*Work to be completed*
Quote the forum thread on road rides around Santa Rosa, starting with "You can also" and going on through "to Monte Rio.".

# Rohnert Park/Santa Rosa



## Buzzaro (Jun 20, 2010)

Hey guys, 

Normally I hang out over in MTBR nor-cal but this seemed much more appropriate. Next week I will be working in Santa Rosa/Rohnert Park and want to take the road bike to get a few miles in. I dont know the area at all so looking at MapMyRide and stuff only gives me an idea. I'm looking for rides around 50mi or so since Ill only have about 3 or 4 hours to ride before dark after work. Rides with some good climbing are best and of course looking to avoid traffic as much as possible, and I'll go ahead and throw perfect pavement in there as long as I'm wishing. You guys have some good rides or favorites out of the area? Anything that fits this description that heads to the coast and back?
Thanks for the help


----------



## robwh9 (Sep 2, 2004)

10 rides recommended by the Santa Rosa Cycling Club. And there's a link to more rides.

http://srcc.memberlodge.com/TGR


----------



## Blue CheeseHead (Jul 14, 2008)

You can head west a bit to Monte Rio and then do parts of Levi's Grand Fondo. You can head North up to Cazadero and then loops south to Jenner and back. If you are a speed freak you will like Meyer's Grade. There are no services from Cazadero to Jenner, so top off your water bottles and carry tubes.

You can also go south from Monte Rio up the Bohemian Highway, down Coleman Valley to Jenner and loop back.

Another option would be to do part of last years ToC backwards. That way you could ride right out of Santa Rosa. I can't say I know where the appropriate turn around point would be to give you 50 miles.

Any of those options would give you some nice climbs. Granted the first two require driving to get to Monte Rio.


----------



## .steve (Jul 13, 2005)

http://www.strava.com/rides/164038

Once you get off of HWY 12 (Which has a nice shoulder 90% of the way), Cavedale, Dry Creek, Trinity and Mt. Veeder are almost traffic free. 4 hour ride from Calistoga Road in Santa Rosa. Awesome ride, one of my favorites!


----------



## .steve (Jul 13, 2005)

*Recorded information*

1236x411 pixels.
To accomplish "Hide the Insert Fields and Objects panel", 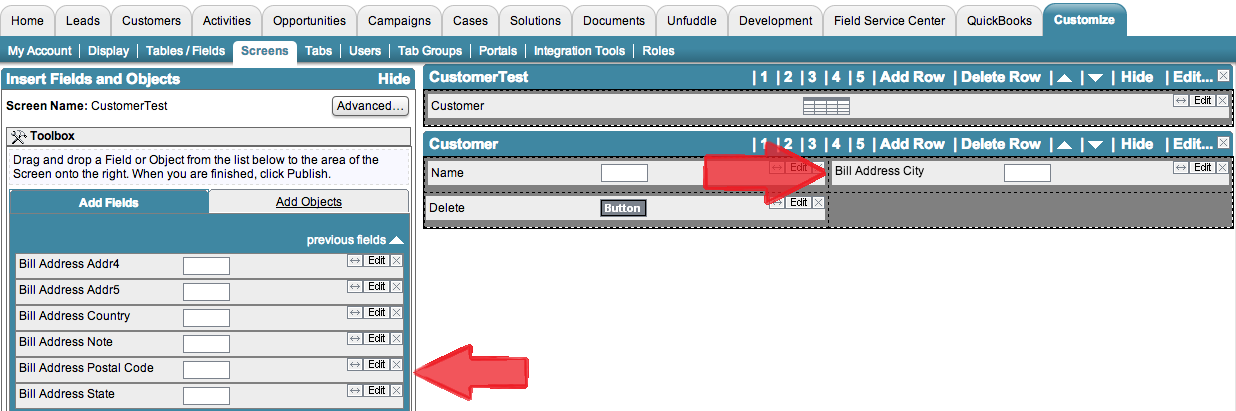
==
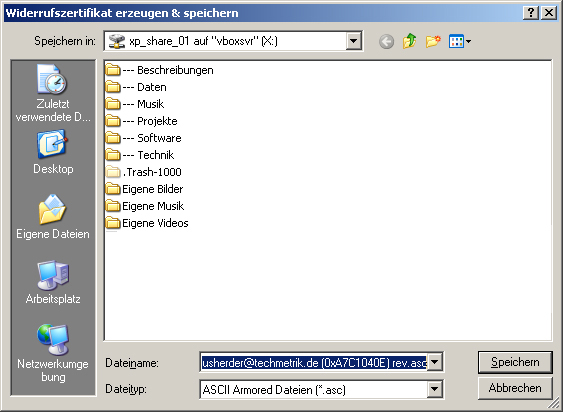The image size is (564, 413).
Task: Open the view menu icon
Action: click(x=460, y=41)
==
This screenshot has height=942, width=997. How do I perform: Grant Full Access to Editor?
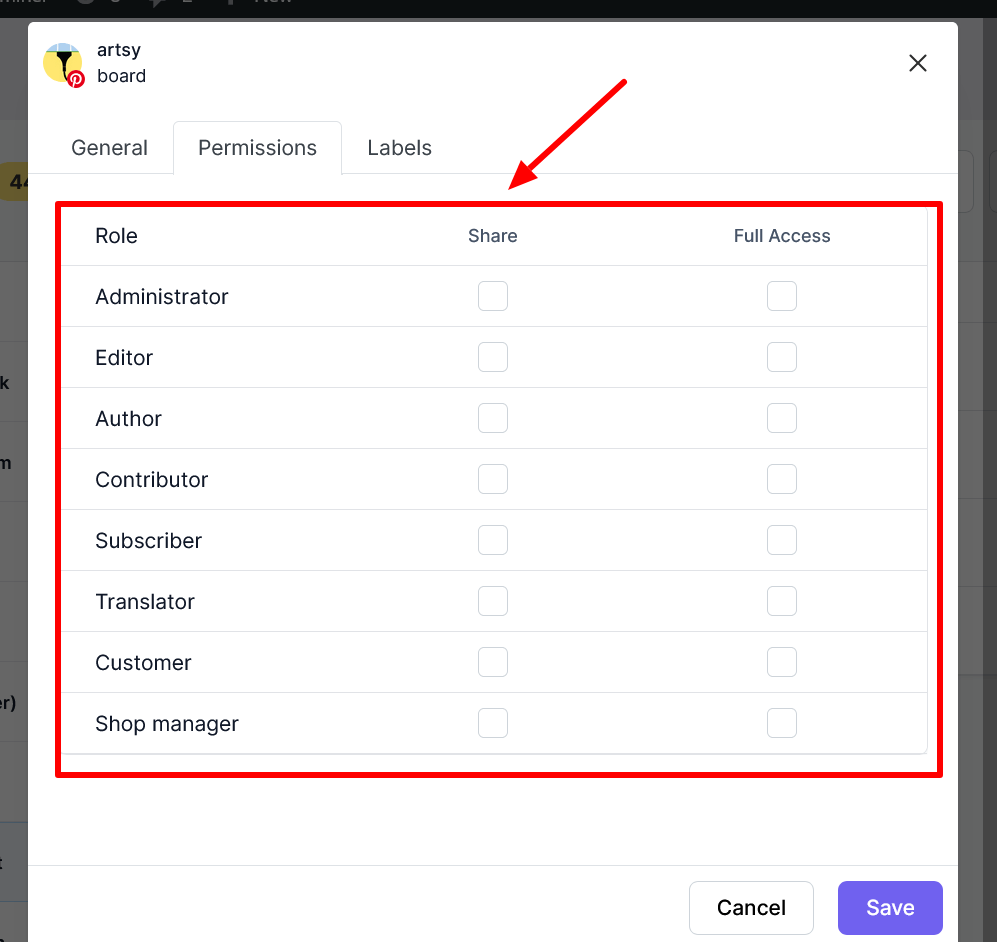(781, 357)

*Correct result*
You can also go south from Monte Rio up the Bohemian Highway, down Coleman Valley to Jenner and loop back.

Another option would be to do part of last years ToC backwards. That way you could ride right out of Santa Rosa. I can't say I know where the appropriate turn around point would be to give you 50 miles.

Any of those options would give you some nice climbs. Granted the first two require driving to get to Monte Rio.